= Beginning of Section =
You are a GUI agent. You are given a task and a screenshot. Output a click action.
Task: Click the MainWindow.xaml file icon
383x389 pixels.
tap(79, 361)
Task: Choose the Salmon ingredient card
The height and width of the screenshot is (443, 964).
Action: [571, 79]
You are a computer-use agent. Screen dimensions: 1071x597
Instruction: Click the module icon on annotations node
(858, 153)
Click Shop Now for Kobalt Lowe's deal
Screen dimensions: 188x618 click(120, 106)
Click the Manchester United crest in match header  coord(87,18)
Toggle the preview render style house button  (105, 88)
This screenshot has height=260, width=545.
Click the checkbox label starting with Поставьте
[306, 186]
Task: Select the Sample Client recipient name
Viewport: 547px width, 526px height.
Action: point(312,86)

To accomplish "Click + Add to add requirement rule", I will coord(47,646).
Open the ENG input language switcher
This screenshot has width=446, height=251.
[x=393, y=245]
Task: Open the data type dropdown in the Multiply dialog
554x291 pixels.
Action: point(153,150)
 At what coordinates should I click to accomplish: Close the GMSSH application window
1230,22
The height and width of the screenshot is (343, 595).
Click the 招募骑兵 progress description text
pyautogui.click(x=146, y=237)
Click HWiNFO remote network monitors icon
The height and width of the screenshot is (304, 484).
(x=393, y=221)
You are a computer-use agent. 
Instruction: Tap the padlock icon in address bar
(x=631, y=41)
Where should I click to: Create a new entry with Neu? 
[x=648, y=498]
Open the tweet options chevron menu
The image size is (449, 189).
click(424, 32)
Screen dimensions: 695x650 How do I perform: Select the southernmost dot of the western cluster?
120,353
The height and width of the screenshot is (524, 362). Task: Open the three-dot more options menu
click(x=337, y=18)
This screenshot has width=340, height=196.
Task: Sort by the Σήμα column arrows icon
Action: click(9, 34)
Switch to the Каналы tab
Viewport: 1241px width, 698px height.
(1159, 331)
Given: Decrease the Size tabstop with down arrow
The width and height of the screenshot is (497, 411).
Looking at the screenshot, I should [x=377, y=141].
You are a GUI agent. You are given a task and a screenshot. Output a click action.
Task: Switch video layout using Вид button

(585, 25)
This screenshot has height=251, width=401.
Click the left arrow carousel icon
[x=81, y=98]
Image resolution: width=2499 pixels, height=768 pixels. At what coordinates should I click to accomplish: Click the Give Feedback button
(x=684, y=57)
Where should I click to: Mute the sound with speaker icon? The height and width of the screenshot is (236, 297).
= End of Section =
WHAT THE TASK ASKS
Lines after the one containing "This screenshot has height=260, width=545." are left out; every line from the start of the entries through that line is restated word for word.

EXERCISE OUTPUT
You are a GUI agent. You are given a task and a screenshot. Output a click action.
Task: Click the MainWindow.xaml file icon
383x389 pixels.
tap(79, 361)
Task: Choose the Salmon ingredient card
The height and width of the screenshot is (443, 964).
Action: [571, 79]
You are a computer-use agent. Screen dimensions: 1071x597
Instruction: Click the module icon on annotations node
(858, 153)
Click Shop Now for Kobalt Lowe's deal
Screen dimensions: 188x618 click(120, 106)
Click the Manchester United crest in match header  coord(87,18)
Toggle the preview render style house button  (105, 88)
This screenshot has height=260, width=545.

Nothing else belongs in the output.